> [Records]

:::

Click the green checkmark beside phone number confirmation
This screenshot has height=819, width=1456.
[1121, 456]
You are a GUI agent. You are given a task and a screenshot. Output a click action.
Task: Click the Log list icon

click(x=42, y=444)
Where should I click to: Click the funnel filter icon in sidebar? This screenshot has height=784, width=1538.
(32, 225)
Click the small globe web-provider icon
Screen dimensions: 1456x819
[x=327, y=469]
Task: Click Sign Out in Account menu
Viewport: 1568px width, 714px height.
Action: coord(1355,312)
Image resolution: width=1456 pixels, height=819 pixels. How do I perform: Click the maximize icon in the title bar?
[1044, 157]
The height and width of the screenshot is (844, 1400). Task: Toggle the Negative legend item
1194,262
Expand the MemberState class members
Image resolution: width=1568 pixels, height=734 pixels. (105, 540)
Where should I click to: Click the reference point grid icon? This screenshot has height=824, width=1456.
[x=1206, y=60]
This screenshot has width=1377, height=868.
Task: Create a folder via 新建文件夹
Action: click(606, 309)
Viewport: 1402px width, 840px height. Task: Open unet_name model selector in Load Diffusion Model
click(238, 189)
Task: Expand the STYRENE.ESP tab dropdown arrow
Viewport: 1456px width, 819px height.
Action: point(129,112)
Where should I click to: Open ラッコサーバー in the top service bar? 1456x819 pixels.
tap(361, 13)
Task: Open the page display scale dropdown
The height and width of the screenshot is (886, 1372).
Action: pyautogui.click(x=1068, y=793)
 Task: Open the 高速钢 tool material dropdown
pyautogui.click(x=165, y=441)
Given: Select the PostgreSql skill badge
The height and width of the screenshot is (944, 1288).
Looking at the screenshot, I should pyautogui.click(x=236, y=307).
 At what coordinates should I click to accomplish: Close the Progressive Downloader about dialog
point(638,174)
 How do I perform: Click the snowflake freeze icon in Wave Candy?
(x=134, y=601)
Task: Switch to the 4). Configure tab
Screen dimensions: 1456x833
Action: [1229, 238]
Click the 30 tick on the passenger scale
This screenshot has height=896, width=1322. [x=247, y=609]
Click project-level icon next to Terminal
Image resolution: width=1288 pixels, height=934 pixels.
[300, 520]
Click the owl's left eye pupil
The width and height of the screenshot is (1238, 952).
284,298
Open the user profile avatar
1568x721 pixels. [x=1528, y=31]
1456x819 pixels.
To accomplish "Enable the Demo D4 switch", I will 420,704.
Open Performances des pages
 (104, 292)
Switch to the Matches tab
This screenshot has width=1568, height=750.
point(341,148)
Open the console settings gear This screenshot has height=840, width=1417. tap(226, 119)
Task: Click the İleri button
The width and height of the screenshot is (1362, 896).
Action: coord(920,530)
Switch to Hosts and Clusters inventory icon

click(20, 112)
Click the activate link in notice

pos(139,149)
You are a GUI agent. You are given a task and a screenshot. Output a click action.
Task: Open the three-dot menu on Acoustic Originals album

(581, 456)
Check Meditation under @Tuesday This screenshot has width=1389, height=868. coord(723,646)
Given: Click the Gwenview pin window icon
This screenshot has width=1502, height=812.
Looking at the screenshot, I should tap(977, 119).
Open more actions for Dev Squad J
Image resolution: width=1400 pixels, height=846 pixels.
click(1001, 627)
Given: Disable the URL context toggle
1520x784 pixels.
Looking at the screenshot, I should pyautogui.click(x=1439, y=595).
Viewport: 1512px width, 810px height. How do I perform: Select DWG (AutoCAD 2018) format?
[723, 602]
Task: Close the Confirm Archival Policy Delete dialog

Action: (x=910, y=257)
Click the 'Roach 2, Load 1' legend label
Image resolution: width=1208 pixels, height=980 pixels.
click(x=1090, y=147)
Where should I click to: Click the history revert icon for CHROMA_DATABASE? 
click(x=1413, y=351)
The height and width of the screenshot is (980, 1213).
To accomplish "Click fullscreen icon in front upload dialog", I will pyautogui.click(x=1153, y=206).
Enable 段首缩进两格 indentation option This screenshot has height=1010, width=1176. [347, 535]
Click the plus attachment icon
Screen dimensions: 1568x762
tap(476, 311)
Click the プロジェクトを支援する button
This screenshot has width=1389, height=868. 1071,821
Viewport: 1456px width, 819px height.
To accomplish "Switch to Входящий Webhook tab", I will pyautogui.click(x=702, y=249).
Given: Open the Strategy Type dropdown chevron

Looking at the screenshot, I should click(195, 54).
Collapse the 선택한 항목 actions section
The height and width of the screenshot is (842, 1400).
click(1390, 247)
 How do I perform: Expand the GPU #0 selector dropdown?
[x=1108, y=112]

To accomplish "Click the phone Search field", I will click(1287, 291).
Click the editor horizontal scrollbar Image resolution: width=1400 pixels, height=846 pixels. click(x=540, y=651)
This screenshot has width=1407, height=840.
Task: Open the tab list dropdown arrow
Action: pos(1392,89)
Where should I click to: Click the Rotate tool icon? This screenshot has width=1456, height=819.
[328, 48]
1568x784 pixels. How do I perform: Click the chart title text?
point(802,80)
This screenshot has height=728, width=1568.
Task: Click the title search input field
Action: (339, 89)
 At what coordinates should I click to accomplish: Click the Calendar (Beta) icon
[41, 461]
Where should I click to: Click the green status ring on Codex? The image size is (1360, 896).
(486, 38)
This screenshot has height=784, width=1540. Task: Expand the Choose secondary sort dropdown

:::

Could the entries above be output once more, exactly as they are?

Click the green checkmark beside phone number confirmation
This screenshot has height=819, width=1456.
[1121, 456]
You are a GUI agent. You are given a task and a screenshot. Output a click action.
Task: Click the Log list icon

click(x=42, y=444)
Where should I click to: Click the funnel filter icon in sidebar? This screenshot has height=784, width=1538.
(32, 225)
Click the small globe web-provider icon
Screen dimensions: 1456x819
[x=327, y=469]
Task: Click Sign Out in Account menu
Viewport: 1568px width, 714px height.
Action: coord(1355,312)
Image resolution: width=1456 pixels, height=819 pixels. How do I perform: Click the maximize icon in the title bar?
[1044, 157]
The height and width of the screenshot is (844, 1400). Task: Toggle the Negative legend item
1194,262
Expand the MemberState class members
Image resolution: width=1568 pixels, height=734 pixels. (105, 540)
Where should I click to: Click the reference point grid icon? This screenshot has height=824, width=1456.
[x=1206, y=60]
This screenshot has width=1377, height=868.
Task: Create a folder via 新建文件夹
Action: click(606, 309)
Viewport: 1402px width, 840px height. Task: Open unet_name model selector in Load Diffusion Model
click(238, 189)
Task: Expand the STYRENE.ESP tab dropdown arrow
Viewport: 1456px width, 819px height.
Action: point(129,112)
Where should I click to: Open ラッコサーバー in the top service bar? 1456x819 pixels.
tap(361, 13)
Task: Open the page display scale dropdown
The height and width of the screenshot is (886, 1372).
Action: pyautogui.click(x=1068, y=793)
 Task: Open the 高速钢 tool material dropdown
pyautogui.click(x=165, y=441)
Given: Select the PostgreSql skill badge
The height and width of the screenshot is (944, 1288).
Looking at the screenshot, I should pyautogui.click(x=236, y=307).
 At what coordinates should I click to accomplish: Close the Progressive Downloader about dialog
point(638,174)
 How do I perform: Click the snowflake freeze icon in Wave Candy?
(x=134, y=601)
Task: Switch to the 4). Configure tab
Screen dimensions: 1456x833
Action: [1229, 238]
Click the 30 tick on the passenger scale
This screenshot has height=896, width=1322. [x=247, y=609]
Click project-level icon next to Terminal
Image resolution: width=1288 pixels, height=934 pixels.
[300, 520]
Click the owl's left eye pupil
The width and height of the screenshot is (1238, 952).
284,298
Open the user profile avatar
1568x721 pixels. [x=1528, y=31]
1456x819 pixels.
To accomplish "Enable the Demo D4 switch", I will 420,704.
Open Performances des pages
 (104, 292)
Switch to the Matches tab
This screenshot has width=1568, height=750.
point(341,148)
Open the console settings gear This screenshot has height=840, width=1417. tap(226, 119)
Task: Click the İleri button
The width and height of the screenshot is (1362, 896).
Action: coord(920,530)
Switch to Hosts and Clusters inventory icon

click(20, 112)
Click the activate link in notice

pos(139,149)
You are a GUI agent. You are given a task and a screenshot. Output a click action.
Task: Open the three-dot menu on Acoustic Originals album

(581, 456)
Check Meditation under @Tuesday This screenshot has width=1389, height=868. coord(723,646)
Given: Click the Gwenview pin window icon
This screenshot has width=1502, height=812.
Looking at the screenshot, I should tap(977, 119).
Open more actions for Dev Squad J
Image resolution: width=1400 pixels, height=846 pixels.
click(1001, 627)
Given: Disable the URL context toggle
1520x784 pixels.
Looking at the screenshot, I should pyautogui.click(x=1439, y=595).
Viewport: 1512px width, 810px height. How do I perform: Select DWG (AutoCAD 2018) format?
[723, 602]
Task: Close the Confirm Archival Policy Delete dialog

Action: (x=910, y=257)
Click the 'Roach 2, Load 1' legend label
Image resolution: width=1208 pixels, height=980 pixels.
click(x=1090, y=147)
Where should I click to: Click the history revert icon for CHROMA_DATABASE? 
click(x=1413, y=351)
The height and width of the screenshot is (980, 1213).
To accomplish "Click fullscreen icon in front upload dialog", I will pyautogui.click(x=1153, y=206).
Enable 段首缩进两格 indentation option This screenshot has height=1010, width=1176. [347, 535]
Click the plus attachment icon
Screen dimensions: 1568x762
tap(476, 311)
Click the プロジェクトを支援する button
This screenshot has width=1389, height=868. 1071,821
Viewport: 1456px width, 819px height.
To accomplish "Switch to Входящий Webhook tab", I will pyautogui.click(x=702, y=249).
Given: Open the Strategy Type dropdown chevron

Looking at the screenshot, I should click(195, 54).
Collapse the 선택한 항목 actions section
The height and width of the screenshot is (842, 1400).
click(1390, 247)
 How do I perform: Expand the GPU #0 selector dropdown?
[x=1108, y=112]

To accomplish "Click the phone Search field", I will click(1287, 291).
Click the editor horizontal scrollbar Image resolution: width=1400 pixels, height=846 pixels. click(x=540, y=651)
This screenshot has width=1407, height=840.
Task: Open the tab list dropdown arrow
Action: pos(1392,89)
Where should I click to: Click the Rotate tool icon? This screenshot has width=1456, height=819.
[328, 48]
1568x784 pixels. How do I perform: Click the chart title text?
point(802,80)
This screenshot has height=728, width=1568.
Task: Click the title search input field
Action: (339, 89)
 At what coordinates should I click to accomplish: Click the Calendar (Beta) icon
[41, 461]
Where should I click to: Click the green status ring on Codex? The image size is (1360, 896).
(486, 38)
This screenshot has height=784, width=1540. Task: Expand the Choose secondary sort dropdown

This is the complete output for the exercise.